This Land Is Your Land
Words and Music by Woody Guthrie

This land is your land, this land is my land
From California to the New York island,
From the redwood forest to the Gulf Stream waters;
This land was made for you and me.

As I was walking that ribbon of highway
I saw above me that endless skyway;
I saw below me that golden valley;
This land was made for you and me.

I’ve roamed and rambled and I followed my footsteps
To the sparkling sands of her diamond deserts;
And all around me a voice was sounding;
This land was made for you and me.

When the sun came shining, and I was strolling,
And the wheat fields waving and the dust clouds rolling,
As the fog was lifting a voice was chanting:
This land was made for you and me.

As I went walking I saw a sign there,
And on the sign it said “No Trespassing.”
But on the other side it didn’t say nothing.
That side was made for you and me.

In the shadow of the steeple I saw my people,
By the relief office I seen my people;
As they stood there hungry, I stood there asking
Is this land made for you and me?

Nobody living can ever stop me,
As I go walking that freedom highway;
Nobody living can ever make me turn back
This land was made for you and me.

Last week, I read an email that was posted to a professional list serv, So, I don’t know the person who wrote the email (beyond the name), but for some reason I happen to look at their email signature and it included a simple land acknowledgement, recognizing the Indigenous people who had lived on the land that eventually became the university.

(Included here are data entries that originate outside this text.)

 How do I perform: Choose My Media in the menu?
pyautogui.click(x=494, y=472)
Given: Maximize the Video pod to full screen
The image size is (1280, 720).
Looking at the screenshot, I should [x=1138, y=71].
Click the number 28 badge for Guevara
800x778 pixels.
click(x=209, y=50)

I was intrigued by this because I had never noticed anything like this on email. It made me desire to know more about the Indigenous people on the land I call my home and to think about how I can acknowledge their original presence and their forced removal, as well as how to show gratitude. I am still working through that for myself.

While I was doing this reflection, I also thought it would be a good exercise for students or other community members to engage in, to stop and remember the people who inhabited the land originally and also reflect on the events that happened that forced their nations elsewhere. This website https://native-land.ca/ is the home of Native Land Digital, an Indigenous led non profit organization. This site will help you get an understanding of the Indigenous people who were the native inhabitants of the land you dwell in today, and their blog site (https://native-land.ca/category/community-blog/) is useful as well for learning more about the maps, the process of reconciliation, and other related topics.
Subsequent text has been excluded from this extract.